▸ **Exercise requirements**: Until the last line is reached, keep transcribing the material exactly.

▸ **Supplied entries**:
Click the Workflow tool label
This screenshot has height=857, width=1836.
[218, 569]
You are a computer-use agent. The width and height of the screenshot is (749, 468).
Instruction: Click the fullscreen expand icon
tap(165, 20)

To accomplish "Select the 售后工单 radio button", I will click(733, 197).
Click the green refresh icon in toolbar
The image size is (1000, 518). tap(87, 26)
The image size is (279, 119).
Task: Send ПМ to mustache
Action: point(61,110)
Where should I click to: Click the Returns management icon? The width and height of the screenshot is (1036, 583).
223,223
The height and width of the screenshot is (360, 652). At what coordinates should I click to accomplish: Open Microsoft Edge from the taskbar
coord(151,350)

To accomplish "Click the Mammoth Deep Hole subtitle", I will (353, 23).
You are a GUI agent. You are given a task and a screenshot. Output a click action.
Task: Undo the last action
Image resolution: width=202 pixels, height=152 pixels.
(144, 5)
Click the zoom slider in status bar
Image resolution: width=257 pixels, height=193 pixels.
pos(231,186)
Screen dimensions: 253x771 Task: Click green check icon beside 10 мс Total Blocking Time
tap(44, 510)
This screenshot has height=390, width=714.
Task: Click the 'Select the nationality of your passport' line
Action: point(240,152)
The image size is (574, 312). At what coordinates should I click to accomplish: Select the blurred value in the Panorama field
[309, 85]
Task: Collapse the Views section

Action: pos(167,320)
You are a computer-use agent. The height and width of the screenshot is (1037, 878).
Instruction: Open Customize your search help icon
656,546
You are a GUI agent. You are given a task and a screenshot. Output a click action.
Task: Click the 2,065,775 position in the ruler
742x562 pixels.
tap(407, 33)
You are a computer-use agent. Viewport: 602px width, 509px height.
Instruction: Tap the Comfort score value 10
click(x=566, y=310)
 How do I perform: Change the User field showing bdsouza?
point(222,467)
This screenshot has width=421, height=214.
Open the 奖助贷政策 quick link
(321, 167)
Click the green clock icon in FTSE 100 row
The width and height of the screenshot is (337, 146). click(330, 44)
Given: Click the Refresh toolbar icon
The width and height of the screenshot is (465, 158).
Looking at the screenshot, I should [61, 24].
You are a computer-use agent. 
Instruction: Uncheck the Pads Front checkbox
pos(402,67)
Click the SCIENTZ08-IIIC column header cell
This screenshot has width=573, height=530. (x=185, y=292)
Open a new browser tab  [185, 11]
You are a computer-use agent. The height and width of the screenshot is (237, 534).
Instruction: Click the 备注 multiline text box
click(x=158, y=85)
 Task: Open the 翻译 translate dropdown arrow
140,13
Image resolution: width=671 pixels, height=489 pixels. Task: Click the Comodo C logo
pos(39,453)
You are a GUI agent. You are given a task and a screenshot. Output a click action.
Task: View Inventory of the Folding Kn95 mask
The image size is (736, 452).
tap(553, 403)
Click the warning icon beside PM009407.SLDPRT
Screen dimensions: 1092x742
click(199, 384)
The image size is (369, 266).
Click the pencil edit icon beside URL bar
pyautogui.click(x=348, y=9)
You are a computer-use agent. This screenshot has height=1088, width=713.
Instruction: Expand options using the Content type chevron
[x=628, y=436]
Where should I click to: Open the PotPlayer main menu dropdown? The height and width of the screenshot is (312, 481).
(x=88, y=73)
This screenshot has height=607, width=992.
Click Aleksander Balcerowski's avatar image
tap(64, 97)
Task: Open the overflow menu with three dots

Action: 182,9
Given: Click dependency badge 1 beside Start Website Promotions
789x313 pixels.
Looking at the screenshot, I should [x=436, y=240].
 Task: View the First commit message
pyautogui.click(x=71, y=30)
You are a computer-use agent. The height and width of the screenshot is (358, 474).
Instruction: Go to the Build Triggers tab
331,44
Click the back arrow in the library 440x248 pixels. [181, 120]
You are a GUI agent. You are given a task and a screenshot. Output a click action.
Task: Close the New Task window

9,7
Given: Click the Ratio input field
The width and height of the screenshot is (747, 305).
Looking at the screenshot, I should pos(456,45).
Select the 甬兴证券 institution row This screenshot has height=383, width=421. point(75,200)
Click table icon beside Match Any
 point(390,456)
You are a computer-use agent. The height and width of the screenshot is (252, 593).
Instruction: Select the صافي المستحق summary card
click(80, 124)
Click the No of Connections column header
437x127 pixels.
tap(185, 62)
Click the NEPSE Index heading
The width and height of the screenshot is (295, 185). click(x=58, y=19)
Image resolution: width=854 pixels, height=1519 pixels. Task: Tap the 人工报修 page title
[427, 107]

▸ **Exercise answer**:
Click the Workflow tool label
This screenshot has height=857, width=1836.
[218, 569]
You are a computer-use agent. The width and height of the screenshot is (749, 468).
Instruction: Click the fullscreen expand icon
tap(165, 20)

To accomplish "Select the 售后工单 radio button", I will click(733, 197).
Click the green refresh icon in toolbar
The image size is (1000, 518). tap(87, 26)
The image size is (279, 119).
Task: Send ПМ to mustache
Action: point(61,110)
Where should I click to: Click the Returns management icon? The width and height of the screenshot is (1036, 583).
223,223
The height and width of the screenshot is (360, 652). At what coordinates should I click to accomplish: Open Microsoft Edge from the taskbar
coord(151,350)

To accomplish "Click the Mammoth Deep Hole subtitle", I will (353, 23).
You are a GUI agent. You are given a task and a screenshot. Output a click action.
Task: Undo the last action
Image resolution: width=202 pixels, height=152 pixels.
(144, 5)
Click the zoom slider in status bar
Image resolution: width=257 pixels, height=193 pixels.
pos(231,186)
Screen dimensions: 253x771 Task: Click green check icon beside 10 мс Total Blocking Time
tap(44, 510)
This screenshot has height=390, width=714.
Task: Click the 'Select the nationality of your passport' line
Action: point(240,152)
The image size is (574, 312). At what coordinates should I click to accomplish: Select the blurred value in the Panorama field
[309, 85]
Task: Collapse the Views section

Action: pos(167,320)
You are a computer-use agent. The height and width of the screenshot is (1037, 878).
Instruction: Open Customize your search help icon
656,546
You are a GUI agent. You are given a task and a screenshot. Output a click action.
Task: Click the 2,065,775 position in the ruler
742x562 pixels.
tap(407, 33)
You are a computer-use agent. Viewport: 602px width, 509px height.
Instruction: Tap the Comfort score value 10
click(x=566, y=310)
 How do I perform: Change the User field showing bdsouza?
point(222,467)
This screenshot has width=421, height=214.
Open the 奖助贷政策 quick link
(321, 167)
Click the green clock icon in FTSE 100 row
The width and height of the screenshot is (337, 146). click(330, 44)
Given: Click the Refresh toolbar icon
The width and height of the screenshot is (465, 158).
Looking at the screenshot, I should [61, 24].
You are a computer-use agent. 
Instruction: Uncheck the Pads Front checkbox
pos(402,67)
Click the SCIENTZ08-IIIC column header cell
This screenshot has width=573, height=530. (x=185, y=292)
Open a new browser tab  [185, 11]
You are a computer-use agent. The height and width of the screenshot is (237, 534).
Instruction: Click the 备注 multiline text box
click(x=158, y=85)
 Task: Open the 翻译 translate dropdown arrow
140,13
Image resolution: width=671 pixels, height=489 pixels. Task: Click the Comodo C logo
pos(39,453)
You are a GUI agent. You are given a task and a screenshot. Output a click action.
Task: View Inventory of the Folding Kn95 mask
The image size is (736, 452).
tap(553, 403)
Click the warning icon beside PM009407.SLDPRT
Screen dimensions: 1092x742
click(199, 384)
The image size is (369, 266).
Click the pencil edit icon beside URL bar
pyautogui.click(x=348, y=9)
You are a computer-use agent. This screenshot has height=1088, width=713.
Instruction: Expand options using the Content type chevron
[x=628, y=436]
Where should I click to: Open the PotPlayer main menu dropdown? The height and width of the screenshot is (312, 481).
(x=88, y=73)
This screenshot has height=607, width=992.
Click Aleksander Balcerowski's avatar image
tap(64, 97)
Task: Open the overflow menu with three dots

Action: 182,9
Given: Click dependency badge 1 beside Start Website Promotions
789x313 pixels.
Looking at the screenshot, I should [x=436, y=240].
 Task: View the First commit message
pyautogui.click(x=71, y=30)
You are a computer-use agent. The height and width of the screenshot is (358, 474).
Instruction: Go to the Build Triggers tab
331,44
Click the back arrow in the library 440x248 pixels. [181, 120]
You are a GUI agent. You are given a task and a screenshot. Output a click action.
Task: Close the New Task window

9,7
Given: Click the Ratio input field
The width and height of the screenshot is (747, 305).
Looking at the screenshot, I should pos(456,45).
Select the 甬兴证券 institution row This screenshot has height=383, width=421. point(75,200)
Click table icon beside Match Any
 point(390,456)
You are a computer-use agent. The height and width of the screenshot is (252, 593).
Instruction: Select the صافي المستحق summary card
click(80, 124)
Click the No of Connections column header
437x127 pixels.
tap(185, 62)
Click the NEPSE Index heading
The width and height of the screenshot is (295, 185). click(x=58, y=19)
Image resolution: width=854 pixels, height=1519 pixels. Task: Tap the 人工报修 page title
[427, 107]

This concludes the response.